When he had finished his figuring he fished out a check-book, detached a tiny gold fountain-pen from the bunch of seals and knick-knacks on his watch-chain, and, filling in the checks, passed them over without comment.
Fane rose, stretching his long neck, gazed about through his spectacles, like a benevolent saurian, and finally fixed his mild, protruding eyes upon Orchil.
"There'll be a small game at the Fountain Club," he said, with a grin which creased his cheeks until his retreating chin almost disappeared under the thick lower lip.
Orchil twiddled his long, crinkly, pointed moustache and glanced interrogatively at Harmon; then he yawned, stretched his arms, and rose, pocketing the check, which Ruthven passed to him, with a careless nod of thanks.
As they filed out of the card-room into the dim passageway, Orchil leading, a tall, shadowy figure in evening dress stepped back from the door of the card-room against the wall to give them right of way, and Orchil, peering at him without recognition in the dull light, bowed suavely as he passed, as did Fane, craning his curved neck, and Harmon also, who followed in his wake.
But when Ruthven came abreast of the figure in the passage and bowed his way past, a low voice from the courteous unknown, pronouncing his name, halted him short.
"I want a word with you, Mr.Ruthven," added Selwyn; "that card-room will suit me, if you please." But Ruthven, recovering from the shock of Selwyn's voice, started to pass him without a word.
"I said that I wanted to speak to you!" repeated Selwyn.
Ruthven, deigning no reply, attempted to shove by him; and Selwyn, placing one hand flat against the other's shoulder, pushed him violently back into the card-room he had just left, and, stepping in behind him, closed and locked the door.
"W-what the devil do you mean!" gasped Ruthven, his hard, minutely shaven face turning a deep red.

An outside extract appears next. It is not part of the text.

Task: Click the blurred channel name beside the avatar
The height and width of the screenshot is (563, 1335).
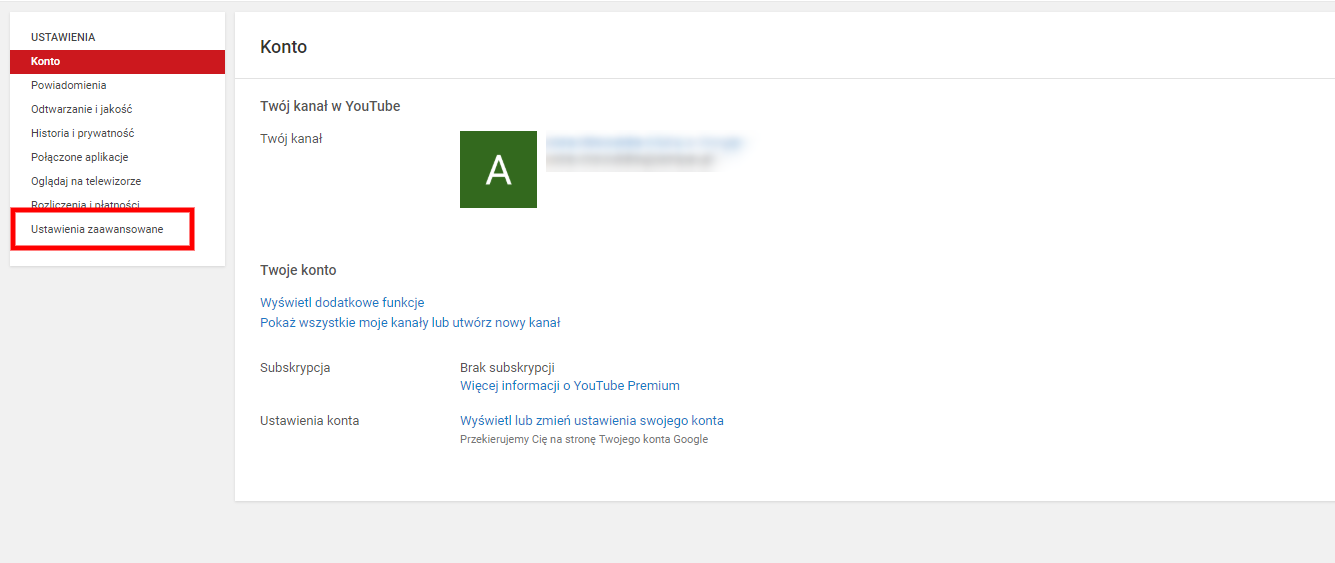Action: tap(644, 143)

"What I say," replied Selwyn; "that I want a word or two with you." He stood still for a moment, in the centre of the little room, tall, gaunt of feature, and very pale.

The close, smoky atmosphere of the place evidently annoyed him; he glanced about at the scattered cards, the empty oval bottles in their silver stands, the half-burned remains of cigars on the green-topped table.

Then he stepped over and opened the only window.
"Sit down," he said, turning on Ruthven; and he seated himself and crossed one leg over the other.